Dataset extract section start

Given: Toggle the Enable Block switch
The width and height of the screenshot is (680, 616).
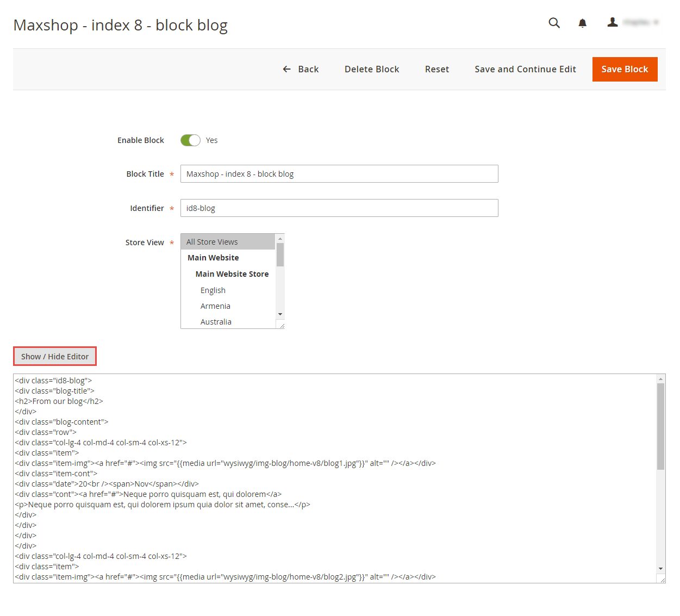Looking at the screenshot, I should pyautogui.click(x=191, y=140).
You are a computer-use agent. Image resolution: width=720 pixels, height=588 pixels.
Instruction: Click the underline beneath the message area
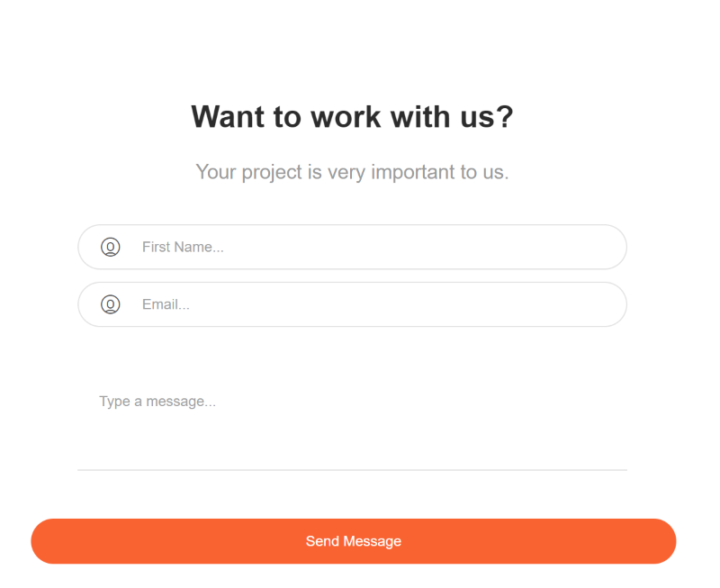click(x=352, y=470)
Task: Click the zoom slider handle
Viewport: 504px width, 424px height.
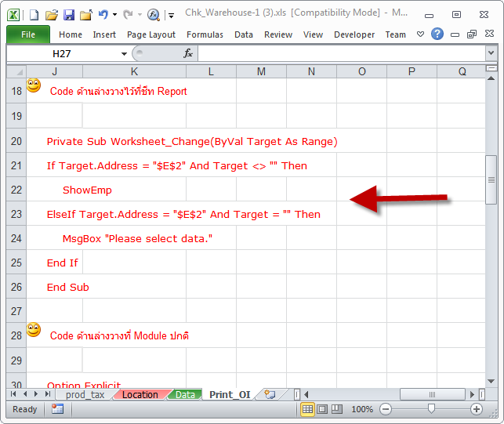Action: tap(431, 409)
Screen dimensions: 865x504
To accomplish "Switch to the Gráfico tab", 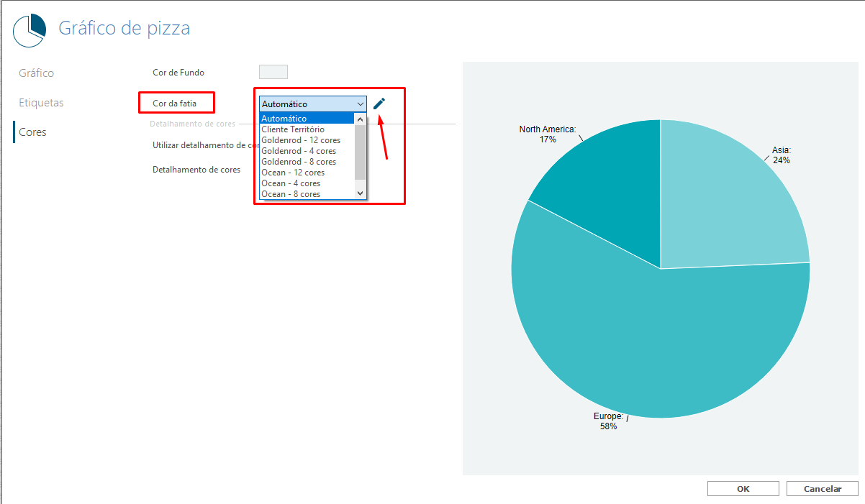I will point(37,73).
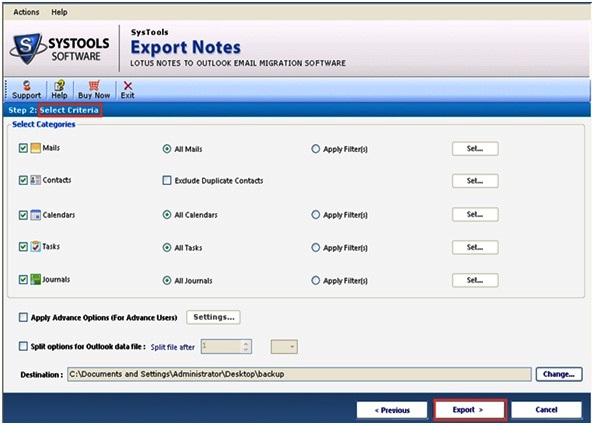Check Apply Advance Options checkbox
The width and height of the screenshot is (592, 425).
pyautogui.click(x=23, y=317)
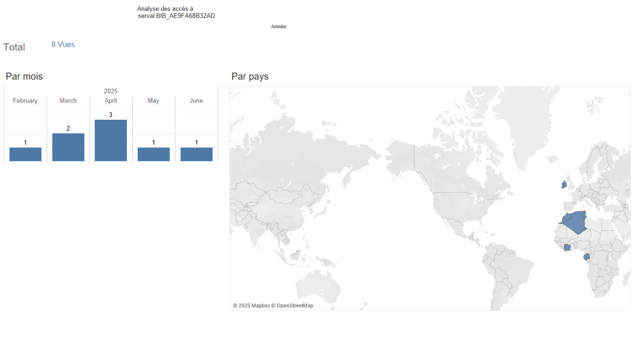Select highlighted Gabon on the map

coord(586,257)
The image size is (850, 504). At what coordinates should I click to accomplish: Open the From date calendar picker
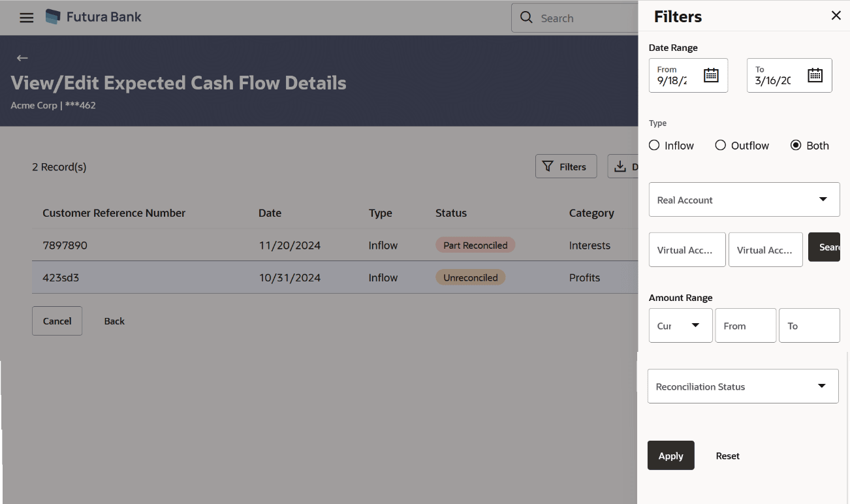click(x=711, y=75)
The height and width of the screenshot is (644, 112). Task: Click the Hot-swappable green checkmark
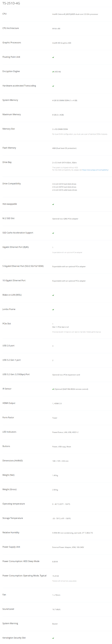coord(53,204)
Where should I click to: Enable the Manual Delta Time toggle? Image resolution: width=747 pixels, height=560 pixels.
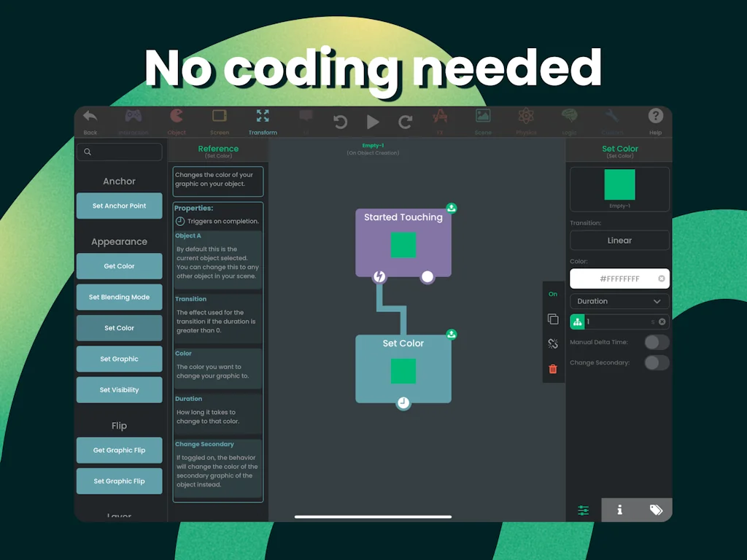[656, 342]
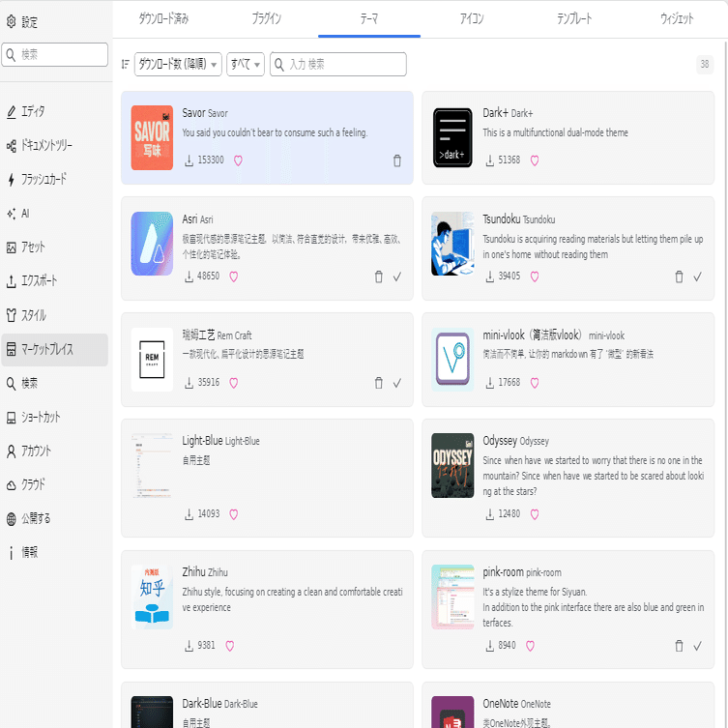Uninstall the Asri theme via trash icon
Image resolution: width=728 pixels, height=728 pixels.
pos(378,277)
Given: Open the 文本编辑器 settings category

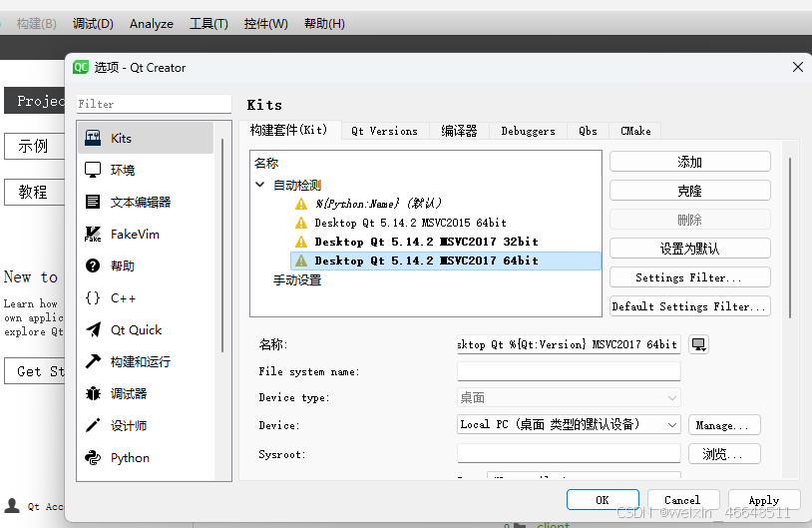Looking at the screenshot, I should [x=140, y=202].
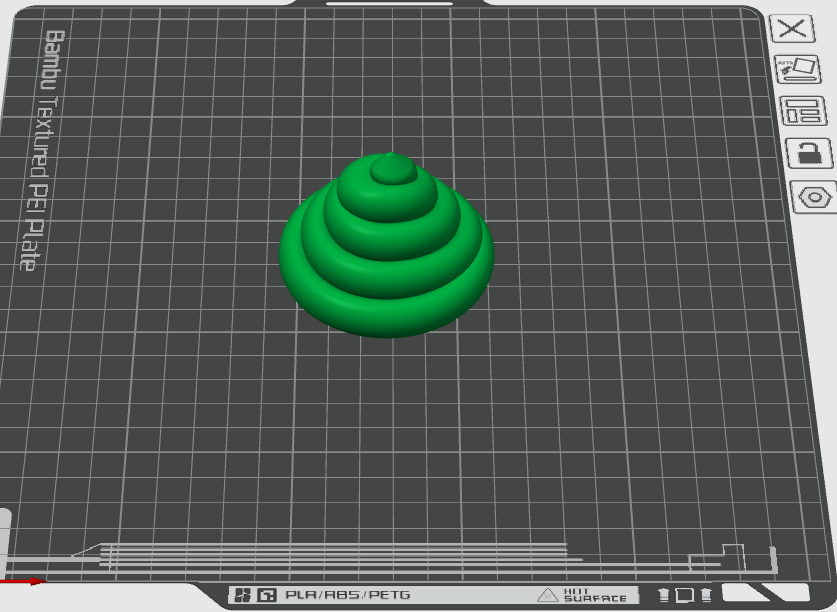Click the square outline between trash bins
This screenshot has width=837, height=612.
685,595
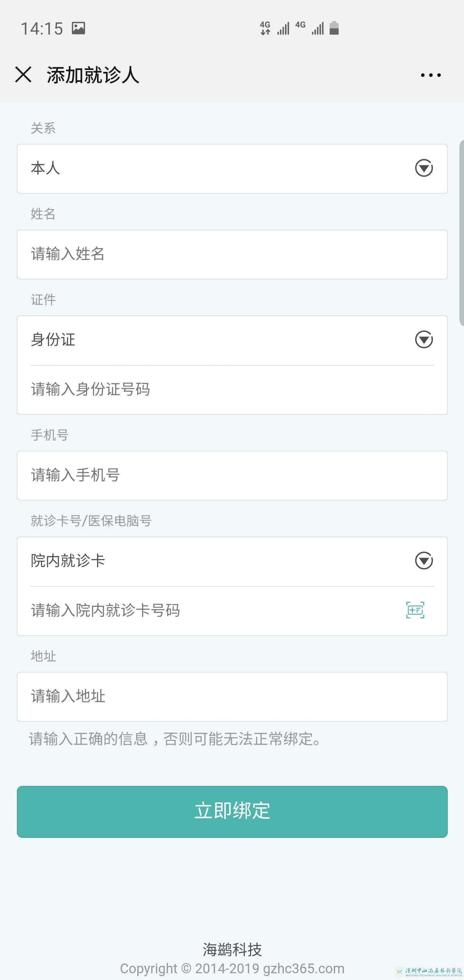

Dataset extract section end

Please repeat the lines of the material above exactly, starting with the line that contains "Task: Click the zoom slider handle" and ending with the line that contains "Screen dimensions: 865x504". Leave the pictures out.

-- Response area --
Task: Click the zoom slider handle
Viewport: 504px width, 424px height.
Action: tap(431, 409)
Screen dimensions: 865x504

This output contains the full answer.